General DevOps resources

  • DevOps vs. Platform Engineering considers DevOps an ad hoc approach to developing software while building a platform is a strict contract. I see this as “DevOps is a process”, while a “platform is code”. Running code is better than any organizational process.
  • So, you’ve been paged provides their development team’s “Communicate -> Learn -> Act” structure for handling production issues based on lessons learned from their years of experience dealing with incidents.

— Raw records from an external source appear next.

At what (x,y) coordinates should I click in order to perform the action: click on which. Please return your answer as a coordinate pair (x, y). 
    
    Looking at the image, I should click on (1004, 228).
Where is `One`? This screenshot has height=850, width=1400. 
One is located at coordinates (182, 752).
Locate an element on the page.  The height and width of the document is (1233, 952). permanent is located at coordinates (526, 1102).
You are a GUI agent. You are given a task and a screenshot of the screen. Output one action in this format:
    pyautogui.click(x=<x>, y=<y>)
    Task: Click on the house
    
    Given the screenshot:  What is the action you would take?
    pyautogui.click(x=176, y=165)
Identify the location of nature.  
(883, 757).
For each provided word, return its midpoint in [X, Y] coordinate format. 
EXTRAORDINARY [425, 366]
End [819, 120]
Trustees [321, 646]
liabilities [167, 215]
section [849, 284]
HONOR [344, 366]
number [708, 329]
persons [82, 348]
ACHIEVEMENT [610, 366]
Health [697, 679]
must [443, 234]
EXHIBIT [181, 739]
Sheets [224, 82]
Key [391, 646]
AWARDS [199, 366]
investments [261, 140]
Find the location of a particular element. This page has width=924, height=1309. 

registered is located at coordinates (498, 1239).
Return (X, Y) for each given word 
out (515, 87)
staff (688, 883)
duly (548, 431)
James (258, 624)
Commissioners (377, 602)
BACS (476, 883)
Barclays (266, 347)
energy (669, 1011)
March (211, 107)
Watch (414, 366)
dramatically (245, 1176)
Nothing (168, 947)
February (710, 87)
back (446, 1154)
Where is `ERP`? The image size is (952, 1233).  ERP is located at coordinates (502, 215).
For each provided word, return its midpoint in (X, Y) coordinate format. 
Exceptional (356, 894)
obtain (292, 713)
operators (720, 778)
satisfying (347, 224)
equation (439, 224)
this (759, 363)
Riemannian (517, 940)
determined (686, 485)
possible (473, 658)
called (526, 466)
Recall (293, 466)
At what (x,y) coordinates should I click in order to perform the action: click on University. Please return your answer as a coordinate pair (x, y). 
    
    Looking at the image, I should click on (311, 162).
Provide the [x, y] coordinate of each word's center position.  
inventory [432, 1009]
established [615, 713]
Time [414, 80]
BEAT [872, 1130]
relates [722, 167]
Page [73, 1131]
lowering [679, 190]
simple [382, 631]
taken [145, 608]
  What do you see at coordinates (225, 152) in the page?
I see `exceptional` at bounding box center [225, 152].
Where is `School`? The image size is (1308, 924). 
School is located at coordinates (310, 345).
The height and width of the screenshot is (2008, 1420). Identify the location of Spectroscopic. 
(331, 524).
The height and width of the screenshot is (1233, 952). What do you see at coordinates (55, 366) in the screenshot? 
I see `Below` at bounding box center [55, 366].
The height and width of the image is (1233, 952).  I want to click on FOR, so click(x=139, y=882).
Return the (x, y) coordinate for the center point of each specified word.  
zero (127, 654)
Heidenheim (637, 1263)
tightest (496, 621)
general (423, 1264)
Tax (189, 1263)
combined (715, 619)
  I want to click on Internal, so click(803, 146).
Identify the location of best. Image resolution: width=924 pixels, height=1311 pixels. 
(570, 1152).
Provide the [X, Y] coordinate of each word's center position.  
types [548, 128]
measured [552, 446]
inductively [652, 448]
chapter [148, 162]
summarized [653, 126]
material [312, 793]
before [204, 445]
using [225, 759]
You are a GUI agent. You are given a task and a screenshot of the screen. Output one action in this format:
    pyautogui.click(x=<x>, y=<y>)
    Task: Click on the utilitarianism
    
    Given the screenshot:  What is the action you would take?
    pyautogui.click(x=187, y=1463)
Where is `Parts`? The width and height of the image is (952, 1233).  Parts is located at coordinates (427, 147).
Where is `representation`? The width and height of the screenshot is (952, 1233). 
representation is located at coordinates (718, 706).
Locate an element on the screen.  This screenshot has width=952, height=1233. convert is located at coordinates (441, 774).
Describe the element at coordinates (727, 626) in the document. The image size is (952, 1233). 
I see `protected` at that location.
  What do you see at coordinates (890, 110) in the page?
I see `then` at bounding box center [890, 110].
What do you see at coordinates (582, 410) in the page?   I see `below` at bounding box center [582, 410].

  • Operations for software developers for beginners gives advice to developers who have never done operations work and been on call for outages before in their career. The advantage of DevOps is greater ownership for developers who built the applications running in production. The disadvantage of course is the greater ownership also leads to much greater responsibility when something breaks!
  • Why are we racing to DevOps? is a very high level summary of the benefits of DevOps to IT organizations. It’s not specific to Python and doesn’t dive into the details, but it’s a decent start for figuring out why IT organizations consider DevOps the hot new topic after adopting an Agile development methodology.